Ce jeudi, les autorités guinéennes ont procédé à la remise officielle des titres fonciers aux victimes des démolitions de Kaporo Rails, Kipe et Dimess, survenues entre 1998 et 2018. Cette initiative, annoncée récemment par le ministre porte-parole du gouvernement, vise à apporter une réparation et une compensation symbolique aux populations déplacées à la suite de ces expulsions forcées.

La cérémonie a réuni les autorités gouvernementales et les victimes dans un moment empreint d’émotion, marqué par la présence du Premier ministre, Amadou Oury Bah. Ce dernier a souligné l’importance de cet événement, tant pour les victimes que pour l’État.

Dans son discours, le Premier ministre a exprimé sa satisfaction de pouvoir participer à cette cérémonie, précisant qu’il s’agissait d’un « grand jour pour l’État » et d’un signe du renouveau guinéen. « C’est un plaisir pour nous aujourd’hui de retrouver les victimes de Kaporo Rails, Kipe et Dimess, et de participer à la distribution de ces titres fonciers en guise de réparation et de compensation pour les préjudices subis au cours des dernières décennies », a déclaré Amadou Oury Bah.
Le Premier ministre a rappelé les efforts du gouvernement pour réparer les injustices passées, conformément aux recommandations des assises nationales de 2022, qui ont plaidé pour une réconciliation nationale « L’État guinéen, celui du renouveau et de la refondation, est fermement engagé dans ce processus », a-t-il ajouté.

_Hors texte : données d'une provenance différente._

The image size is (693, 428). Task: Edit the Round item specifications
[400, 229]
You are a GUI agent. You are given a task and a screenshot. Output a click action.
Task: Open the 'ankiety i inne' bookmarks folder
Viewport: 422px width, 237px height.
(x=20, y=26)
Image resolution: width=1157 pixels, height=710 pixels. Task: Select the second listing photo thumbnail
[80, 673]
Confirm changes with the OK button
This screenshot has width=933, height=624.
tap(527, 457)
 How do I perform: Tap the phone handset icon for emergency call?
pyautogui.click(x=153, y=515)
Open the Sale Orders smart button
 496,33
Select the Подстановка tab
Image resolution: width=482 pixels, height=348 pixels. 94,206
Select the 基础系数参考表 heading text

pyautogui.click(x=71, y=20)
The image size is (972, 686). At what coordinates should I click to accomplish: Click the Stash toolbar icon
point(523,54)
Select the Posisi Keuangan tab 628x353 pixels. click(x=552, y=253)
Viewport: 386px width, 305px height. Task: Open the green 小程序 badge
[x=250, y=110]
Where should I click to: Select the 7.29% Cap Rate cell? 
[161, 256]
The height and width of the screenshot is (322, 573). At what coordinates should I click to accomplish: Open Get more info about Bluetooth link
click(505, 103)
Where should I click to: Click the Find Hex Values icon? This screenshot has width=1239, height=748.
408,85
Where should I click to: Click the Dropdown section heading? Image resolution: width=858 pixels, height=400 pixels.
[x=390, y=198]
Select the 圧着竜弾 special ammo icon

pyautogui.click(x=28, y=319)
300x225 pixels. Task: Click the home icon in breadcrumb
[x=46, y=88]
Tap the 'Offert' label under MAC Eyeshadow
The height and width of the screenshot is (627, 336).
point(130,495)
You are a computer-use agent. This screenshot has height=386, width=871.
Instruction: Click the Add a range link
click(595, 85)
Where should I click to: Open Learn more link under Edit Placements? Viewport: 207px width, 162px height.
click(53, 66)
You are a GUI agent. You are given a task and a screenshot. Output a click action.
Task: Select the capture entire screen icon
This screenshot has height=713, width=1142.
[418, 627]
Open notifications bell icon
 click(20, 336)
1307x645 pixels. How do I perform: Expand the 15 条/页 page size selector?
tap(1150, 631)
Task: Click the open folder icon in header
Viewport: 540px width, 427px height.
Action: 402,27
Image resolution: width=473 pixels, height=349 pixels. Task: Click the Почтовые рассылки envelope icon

Bah Oury a également évoqué les souffrances des victimes, rappelant les lourdes conséquences des expulsions forcées, notamment la dislocation de nombreuses familles et les difficultés rencontrées par les jeunes générations, privées de foyers et de repères. « Je sais que beaucoup d’entre vous ont subi pendant des années. Vous avez vu vos familles se retrouver sans abri, et vous avez été contraints de survivre dans des conditions difficiles. Aujourd’hui, bien que nous ne puissions pas réparer totalement les dégâts causés, ce geste symbolique constitue une reconnaissance de vos lutte», a-t-il souligné.
Bien que les titres fonciers remis ne puissent effacer les traumatismes vécus par les victimes, le Premier ministre a insisté sur le fait que cette mesure représente un pas vers la reconstruction et un avenir plus serein pour les familles concernée « Ce n’est qu’un geste symbolique, mais c’est un geste qui témoigne de la volonté de tourner la page du passé et de regarder vers le futur », a-t-il ajouté.